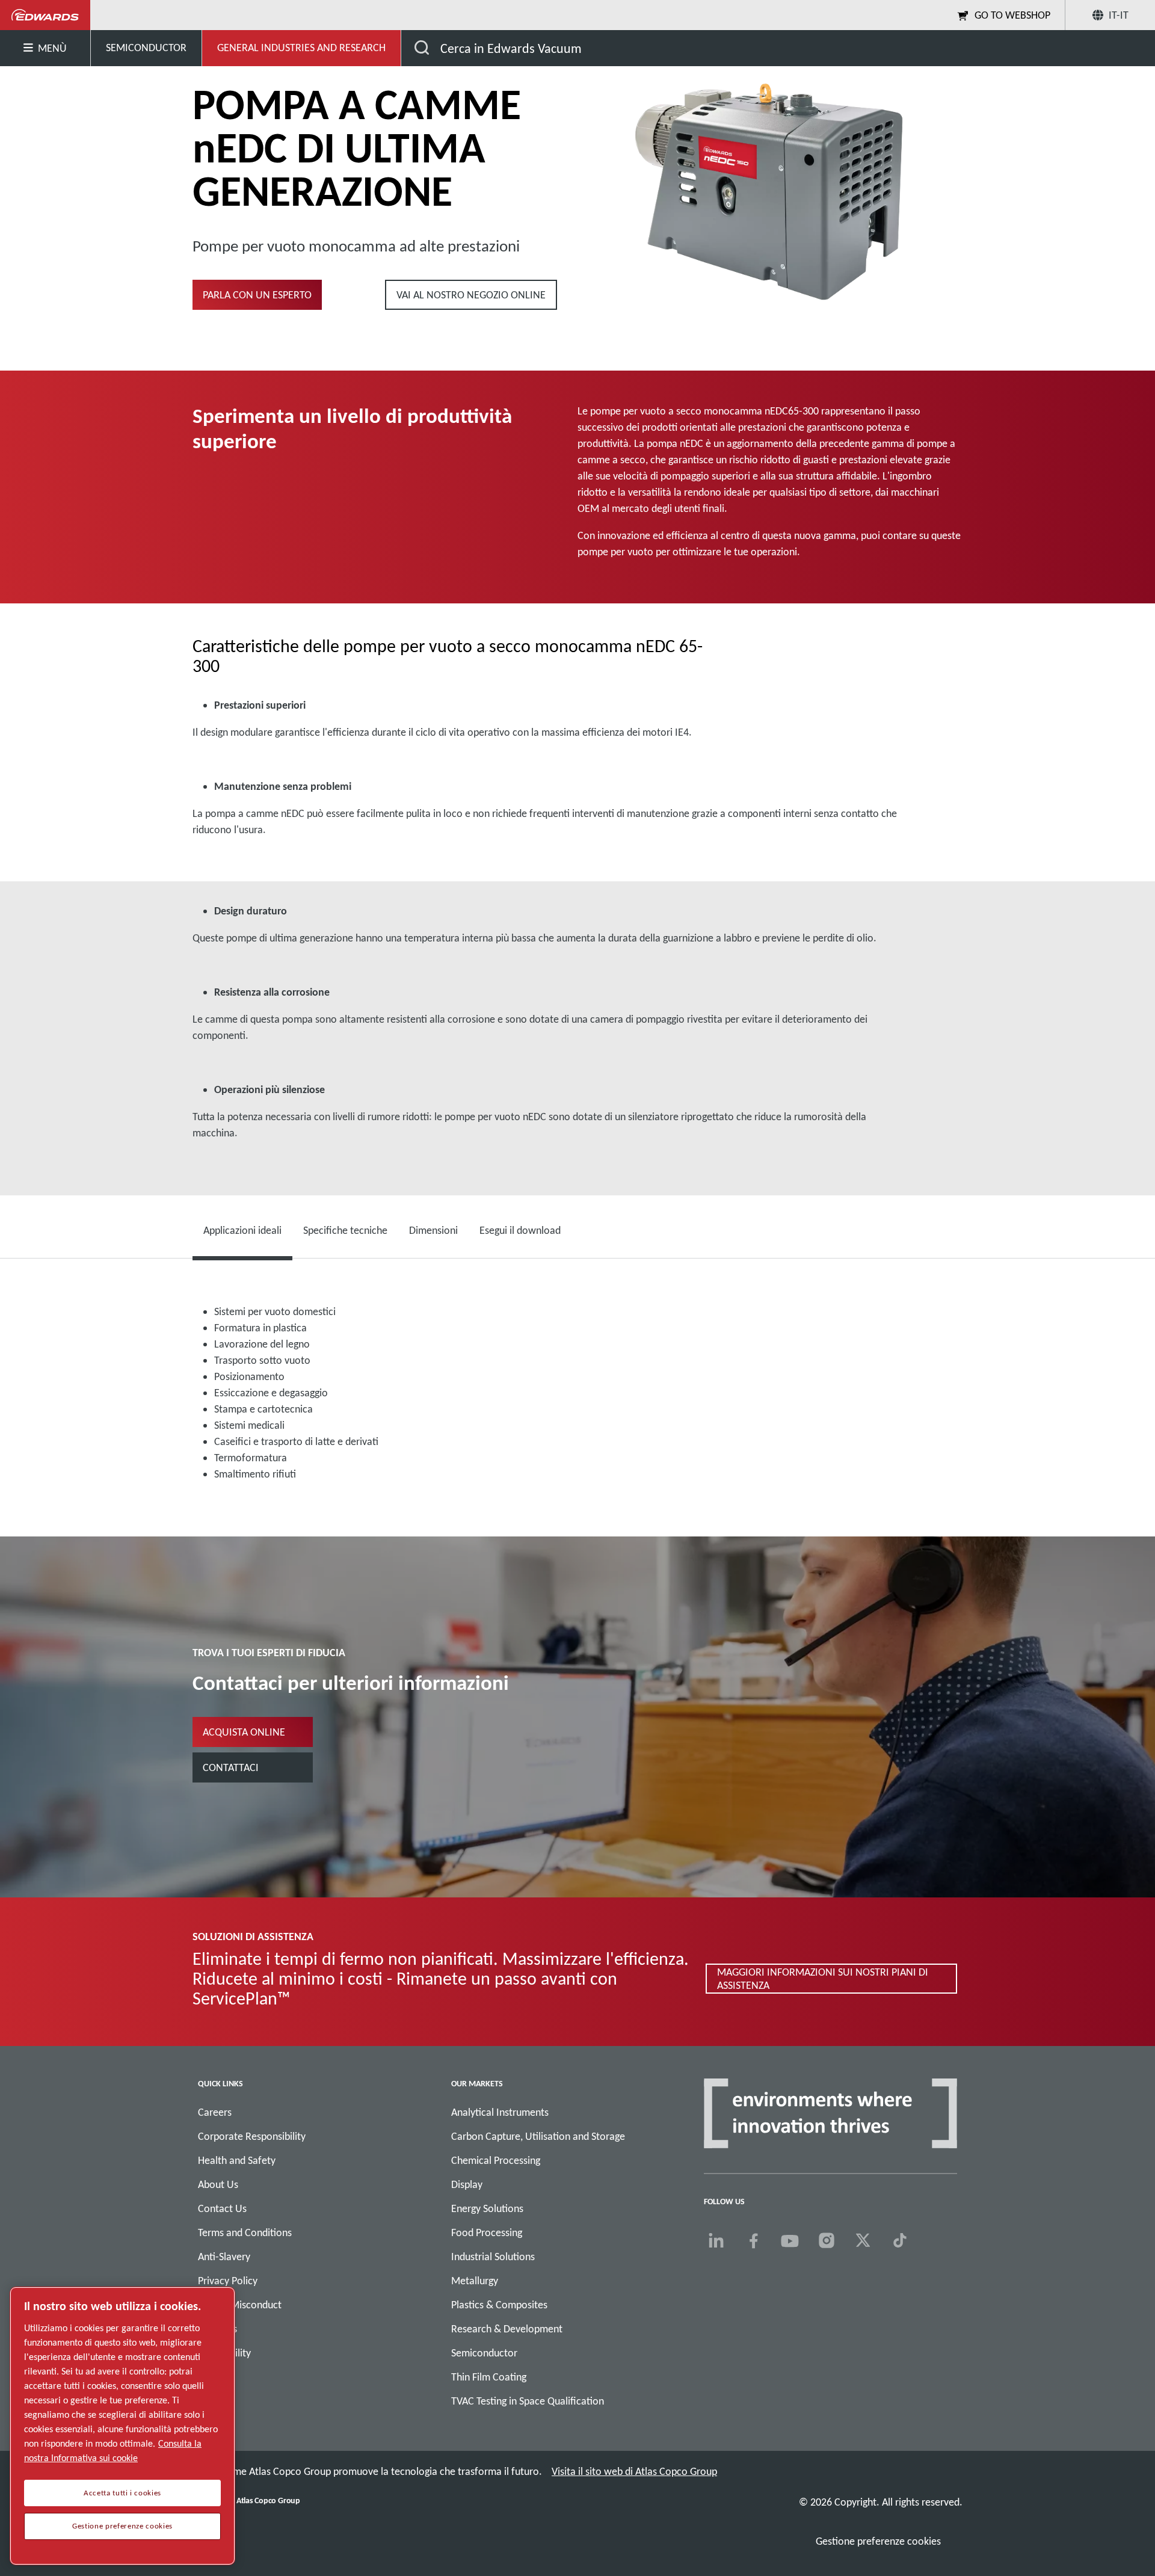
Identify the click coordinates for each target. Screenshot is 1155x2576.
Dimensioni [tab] (433, 1230)
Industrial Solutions (493, 2256)
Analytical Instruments (500, 2112)
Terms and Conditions (245, 2232)
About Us (218, 2184)
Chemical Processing (495, 2160)
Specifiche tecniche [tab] (345, 1230)
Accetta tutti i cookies (122, 2493)
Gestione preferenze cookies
____
● **WORK INSTRUCTION**
Repeat only the lines from the beginning of the material through the line containing "Chemical Processing (495, 2160)", both ends kept, leaving pictures out.

● **COMPLETED TASK**
Identify the click coordinates for each target. Screenshot is 1155x2576.
Dimensioni [tab] (433, 1230)
Industrial Solutions (493, 2256)
Analytical Instruments (500, 2112)
Terms and Conditions (245, 2232)
About Us (218, 2184)
Chemical Processing (495, 2160)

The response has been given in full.